Danger is a relative concept. “Which animal is dangerous depends on who we ask, when, and where,” writes ecologist Vidya Athreya in an article in the Times of India. “A construction worker in urban India may consider even roadside domestic dogs dangerous. A farmer in rural India could perceive snakes in his fields as deadly, and I find vehicles far more dangerous than either dogs or snakes.” Danger, she writes, is shaped by numerous factors, including landscape, lifestyle, wealth, age, occupation, religion and so on.
In Bera, Rajasthan, locals have lived with leopards for decades, maybe even centuries. Bera is a small town in central Rajasthan’s district of Pali, an area in the rocky Aravalli Hills fed by the Jawai River, and characterised by scrub forests. Bera’s human community of around 10,000 (2011 census) inhabits the flat land, and a thriving population of leopards reside the region’s rocky caves. Media reports frequently refer to it as “Leopard Country”.
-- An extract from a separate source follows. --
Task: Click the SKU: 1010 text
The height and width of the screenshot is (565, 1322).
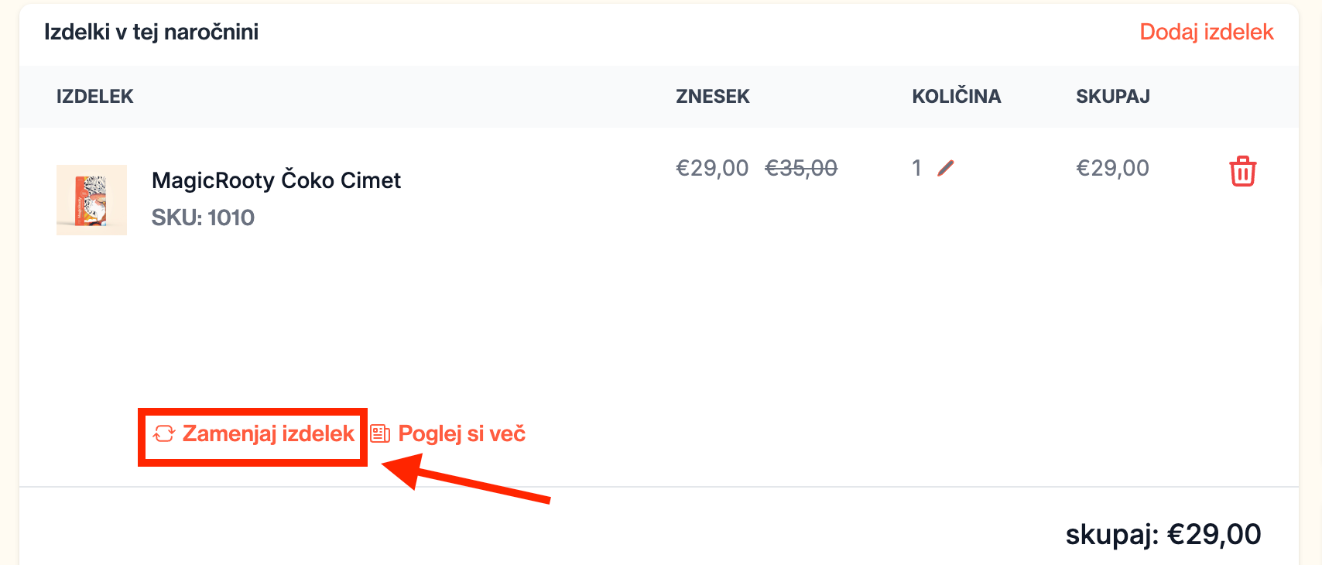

Like Bera, there are actually, numerous examples of humans and leopards living in close proximity to each other, from rural communities in Himachal Pradesh to mega-urban settings like Mumbai, where the cats have been photographed prowling building compounds by night. These glimpses, however, are few and far between and often the result of skilled camera-trapping and immensely patient wildlife photographers.
Bera is an anomaly: it is one of the only places (on the planet, perhaps) where leopards don’t appear to be shy. “It is only in Jawai, and Sri Lanka’s Yala National Park that leopards are allowing people to watch them,” says Athreya, who has been studying human-leopard interactions for over eight years. That is not to say that the leopards here are tame, or even friendly. But they are frequently sighted perched on rocky outcrops or lounging by the village temple, which is remarkable for a species that is largely in stealth mode as far as humans are concerned. The question is why?